AIM OF THE TASK:
Write out the listing in full, matching it word for word.

DATA RECORDS:
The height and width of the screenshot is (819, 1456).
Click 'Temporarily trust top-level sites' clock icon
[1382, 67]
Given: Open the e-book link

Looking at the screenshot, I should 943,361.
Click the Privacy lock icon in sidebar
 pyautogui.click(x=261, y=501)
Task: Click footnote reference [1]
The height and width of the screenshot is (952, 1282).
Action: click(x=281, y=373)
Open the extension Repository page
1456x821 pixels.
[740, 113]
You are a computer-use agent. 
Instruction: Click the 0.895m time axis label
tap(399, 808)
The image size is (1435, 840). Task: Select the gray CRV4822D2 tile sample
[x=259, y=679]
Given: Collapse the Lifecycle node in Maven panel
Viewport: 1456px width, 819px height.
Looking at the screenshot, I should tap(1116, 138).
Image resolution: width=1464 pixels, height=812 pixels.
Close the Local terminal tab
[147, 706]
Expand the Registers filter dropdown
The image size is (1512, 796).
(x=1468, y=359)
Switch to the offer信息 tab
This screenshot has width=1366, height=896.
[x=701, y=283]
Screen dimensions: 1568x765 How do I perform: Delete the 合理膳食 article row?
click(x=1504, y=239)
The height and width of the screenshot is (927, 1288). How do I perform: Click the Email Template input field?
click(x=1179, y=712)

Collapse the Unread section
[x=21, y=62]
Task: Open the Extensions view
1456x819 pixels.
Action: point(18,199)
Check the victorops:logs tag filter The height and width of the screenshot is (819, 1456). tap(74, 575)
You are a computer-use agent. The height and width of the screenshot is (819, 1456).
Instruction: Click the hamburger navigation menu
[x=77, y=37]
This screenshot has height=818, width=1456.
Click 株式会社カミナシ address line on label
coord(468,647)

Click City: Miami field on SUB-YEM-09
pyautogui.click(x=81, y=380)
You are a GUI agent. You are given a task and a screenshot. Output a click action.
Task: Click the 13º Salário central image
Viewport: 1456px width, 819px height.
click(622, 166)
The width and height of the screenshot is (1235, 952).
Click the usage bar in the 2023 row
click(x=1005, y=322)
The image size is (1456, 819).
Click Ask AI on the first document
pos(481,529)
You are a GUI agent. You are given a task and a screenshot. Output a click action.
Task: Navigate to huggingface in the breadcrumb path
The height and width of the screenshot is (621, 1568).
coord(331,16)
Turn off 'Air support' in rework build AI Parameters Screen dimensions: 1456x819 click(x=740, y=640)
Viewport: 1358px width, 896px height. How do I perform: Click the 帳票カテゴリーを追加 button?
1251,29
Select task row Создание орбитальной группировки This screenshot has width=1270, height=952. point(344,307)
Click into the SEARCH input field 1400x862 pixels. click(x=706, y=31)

TASK ANSWER:
The height and width of the screenshot is (819, 1456).
Click 'Temporarily trust top-level sites' clock icon
[1382, 67]
Given: Open the e-book link

Looking at the screenshot, I should 943,361.
Click the Privacy lock icon in sidebar
 pyautogui.click(x=261, y=501)
Task: Click footnote reference [1]
The height and width of the screenshot is (952, 1282).
Action: click(x=281, y=373)
Open the extension Repository page
1456x821 pixels.
[740, 113]
You are a computer-use agent. 
Instruction: Click the 0.895m time axis label
tap(399, 808)
The image size is (1435, 840). Task: Select the gray CRV4822D2 tile sample
[x=259, y=679]
Given: Collapse the Lifecycle node in Maven panel
Viewport: 1456px width, 819px height.
Looking at the screenshot, I should tap(1116, 138).
Image resolution: width=1464 pixels, height=812 pixels.
Close the Local terminal tab
[147, 706]
Expand the Registers filter dropdown
The image size is (1512, 796).
(x=1468, y=359)
Switch to the offer信息 tab
This screenshot has width=1366, height=896.
[x=701, y=283]
Screen dimensions: 1568x765 How do I perform: Delete the 合理膳食 article row?
click(x=1504, y=239)
The height and width of the screenshot is (927, 1288). How do I perform: Click the Email Template input field?
click(x=1179, y=712)

Collapse the Unread section
[x=21, y=62]
Task: Open the Extensions view
1456x819 pixels.
Action: point(18,199)
Check the victorops:logs tag filter The height and width of the screenshot is (819, 1456). tap(74, 575)
You are a computer-use agent. The height and width of the screenshot is (819, 1456).
Instruction: Click the hamburger navigation menu
[x=77, y=37]
This screenshot has height=818, width=1456.
Click 株式会社カミナシ address line on label
coord(468,647)

Click City: Miami field on SUB-YEM-09
pyautogui.click(x=81, y=380)
You are a GUI agent. You are given a task and a screenshot. Output a click action.
Task: Click the 13º Salário central image
Viewport: 1456px width, 819px height.
click(622, 166)
The width and height of the screenshot is (1235, 952).
Click the usage bar in the 2023 row
click(x=1005, y=322)
The image size is (1456, 819).
Click Ask AI on the first document
pos(481,529)
You are a GUI agent. You are given a task and a screenshot. Output a click action.
Task: Navigate to huggingface in the breadcrumb path
The height and width of the screenshot is (621, 1568).
coord(331,16)
Turn off 'Air support' in rework build AI Parameters Screen dimensions: 1456x819 click(x=740, y=640)
Viewport: 1358px width, 896px height. How do I perform: Click the 帳票カテゴリーを追加 button?
1251,29
Select task row Создание орбитальной группировки This screenshot has width=1270, height=952. point(344,307)
Click into the SEARCH input field 1400x862 pixels. click(x=706, y=31)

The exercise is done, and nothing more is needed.